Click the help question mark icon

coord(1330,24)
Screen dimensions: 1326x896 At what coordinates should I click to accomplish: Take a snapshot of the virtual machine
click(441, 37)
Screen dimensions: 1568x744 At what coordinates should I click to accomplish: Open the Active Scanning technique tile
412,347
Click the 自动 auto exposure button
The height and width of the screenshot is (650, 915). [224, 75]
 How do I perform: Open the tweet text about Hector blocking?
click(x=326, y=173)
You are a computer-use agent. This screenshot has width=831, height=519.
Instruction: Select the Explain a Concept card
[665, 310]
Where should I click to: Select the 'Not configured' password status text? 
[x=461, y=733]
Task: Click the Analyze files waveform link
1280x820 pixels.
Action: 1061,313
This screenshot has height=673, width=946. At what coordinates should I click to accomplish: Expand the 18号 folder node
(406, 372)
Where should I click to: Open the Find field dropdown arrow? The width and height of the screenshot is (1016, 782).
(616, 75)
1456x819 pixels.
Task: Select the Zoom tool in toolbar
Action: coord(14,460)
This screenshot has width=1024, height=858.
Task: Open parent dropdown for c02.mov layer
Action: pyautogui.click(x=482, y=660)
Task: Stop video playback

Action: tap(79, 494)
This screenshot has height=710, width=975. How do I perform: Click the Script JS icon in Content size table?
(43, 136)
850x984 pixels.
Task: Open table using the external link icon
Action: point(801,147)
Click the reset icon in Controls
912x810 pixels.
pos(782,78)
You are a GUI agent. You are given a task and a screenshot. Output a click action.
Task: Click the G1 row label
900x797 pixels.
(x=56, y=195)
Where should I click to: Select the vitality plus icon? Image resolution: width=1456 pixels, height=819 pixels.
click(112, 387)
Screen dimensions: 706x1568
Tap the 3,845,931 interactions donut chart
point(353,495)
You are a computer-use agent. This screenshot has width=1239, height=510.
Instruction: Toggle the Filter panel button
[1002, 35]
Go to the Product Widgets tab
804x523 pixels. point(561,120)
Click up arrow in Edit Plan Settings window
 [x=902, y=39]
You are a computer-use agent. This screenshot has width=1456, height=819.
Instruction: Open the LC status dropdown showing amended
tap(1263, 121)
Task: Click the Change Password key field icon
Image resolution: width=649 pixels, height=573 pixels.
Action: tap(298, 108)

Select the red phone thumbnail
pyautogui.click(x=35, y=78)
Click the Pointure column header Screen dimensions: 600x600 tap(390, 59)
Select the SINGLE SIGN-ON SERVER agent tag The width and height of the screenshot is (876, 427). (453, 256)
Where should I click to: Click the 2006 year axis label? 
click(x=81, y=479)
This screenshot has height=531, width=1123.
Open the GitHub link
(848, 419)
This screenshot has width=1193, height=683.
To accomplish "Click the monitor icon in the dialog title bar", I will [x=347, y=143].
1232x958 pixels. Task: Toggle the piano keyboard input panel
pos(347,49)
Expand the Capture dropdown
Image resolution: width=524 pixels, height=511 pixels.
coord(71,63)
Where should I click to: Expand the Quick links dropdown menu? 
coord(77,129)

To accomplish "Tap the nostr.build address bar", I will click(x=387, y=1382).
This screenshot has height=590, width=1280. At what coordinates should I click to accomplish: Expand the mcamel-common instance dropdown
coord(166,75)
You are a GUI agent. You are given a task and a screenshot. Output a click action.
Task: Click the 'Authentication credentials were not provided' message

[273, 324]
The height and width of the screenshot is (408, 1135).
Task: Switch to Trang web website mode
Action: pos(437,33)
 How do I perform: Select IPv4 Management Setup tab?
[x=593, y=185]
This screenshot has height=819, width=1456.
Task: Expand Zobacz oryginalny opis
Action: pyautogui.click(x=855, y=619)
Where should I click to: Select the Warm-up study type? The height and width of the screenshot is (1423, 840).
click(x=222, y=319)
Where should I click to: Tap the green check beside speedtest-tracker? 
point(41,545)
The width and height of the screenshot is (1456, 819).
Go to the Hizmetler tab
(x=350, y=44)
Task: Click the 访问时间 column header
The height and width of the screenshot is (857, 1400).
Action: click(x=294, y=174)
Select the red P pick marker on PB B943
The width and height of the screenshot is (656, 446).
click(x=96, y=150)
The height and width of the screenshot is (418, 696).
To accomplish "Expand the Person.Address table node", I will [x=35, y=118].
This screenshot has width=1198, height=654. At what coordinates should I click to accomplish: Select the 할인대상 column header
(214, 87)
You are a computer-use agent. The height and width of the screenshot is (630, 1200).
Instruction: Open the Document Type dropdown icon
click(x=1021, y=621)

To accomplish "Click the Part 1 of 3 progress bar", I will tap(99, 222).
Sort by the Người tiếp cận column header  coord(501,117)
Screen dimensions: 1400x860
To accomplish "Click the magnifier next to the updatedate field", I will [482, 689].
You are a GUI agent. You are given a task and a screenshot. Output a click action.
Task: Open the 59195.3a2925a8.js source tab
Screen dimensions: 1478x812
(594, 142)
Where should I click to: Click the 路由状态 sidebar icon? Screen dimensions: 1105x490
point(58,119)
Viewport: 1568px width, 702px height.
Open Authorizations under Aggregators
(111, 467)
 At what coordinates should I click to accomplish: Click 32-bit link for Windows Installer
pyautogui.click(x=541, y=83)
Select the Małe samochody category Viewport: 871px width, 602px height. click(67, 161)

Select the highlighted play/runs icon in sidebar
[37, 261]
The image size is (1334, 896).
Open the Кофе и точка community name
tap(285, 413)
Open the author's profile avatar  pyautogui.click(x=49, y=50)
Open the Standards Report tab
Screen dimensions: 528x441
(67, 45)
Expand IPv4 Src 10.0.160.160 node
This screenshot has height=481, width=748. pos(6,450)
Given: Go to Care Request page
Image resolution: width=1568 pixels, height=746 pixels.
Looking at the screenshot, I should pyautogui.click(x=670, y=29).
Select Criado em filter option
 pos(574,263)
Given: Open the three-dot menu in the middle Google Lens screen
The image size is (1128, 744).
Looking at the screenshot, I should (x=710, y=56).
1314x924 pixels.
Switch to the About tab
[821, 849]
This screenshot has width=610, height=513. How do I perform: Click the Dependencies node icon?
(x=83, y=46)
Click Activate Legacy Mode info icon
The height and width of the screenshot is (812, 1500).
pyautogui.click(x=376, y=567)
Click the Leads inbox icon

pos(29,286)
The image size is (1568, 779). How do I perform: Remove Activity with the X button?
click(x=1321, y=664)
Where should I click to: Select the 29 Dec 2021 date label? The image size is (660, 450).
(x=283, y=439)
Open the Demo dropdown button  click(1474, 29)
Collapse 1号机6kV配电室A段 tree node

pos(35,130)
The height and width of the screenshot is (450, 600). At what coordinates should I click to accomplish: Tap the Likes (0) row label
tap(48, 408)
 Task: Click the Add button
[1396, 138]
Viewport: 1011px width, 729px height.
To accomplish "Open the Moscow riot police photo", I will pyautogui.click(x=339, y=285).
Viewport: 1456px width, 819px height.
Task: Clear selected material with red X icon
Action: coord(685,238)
○ ○ ○ ○
**TASK REQUIREMENTS**. Rewrite the data from the line containing "Where should I click to: Expand" down through the line containing "Action: pos(437,33)", swapping "Quick links" for "Shortcuts" and leaving everything else as it stands.

**EXERCISE RESPONSE**.
Where should I click to: Expand the Shortcuts dropdown menu? 
coord(77,129)

To accomplish "Tap the nostr.build address bar", I will click(x=387, y=1382).
This screenshot has height=590, width=1280. At what coordinates should I click to accomplish: Expand the mcamel-common instance dropdown
coord(166,75)
You are a GUI agent. You are given a task and a screenshot. Output a click action.
Task: Click the 'Authentication credentials were not provided' message

[273, 324]
The height and width of the screenshot is (408, 1135).
Task: Switch to Trang web website mode
Action: pos(437,33)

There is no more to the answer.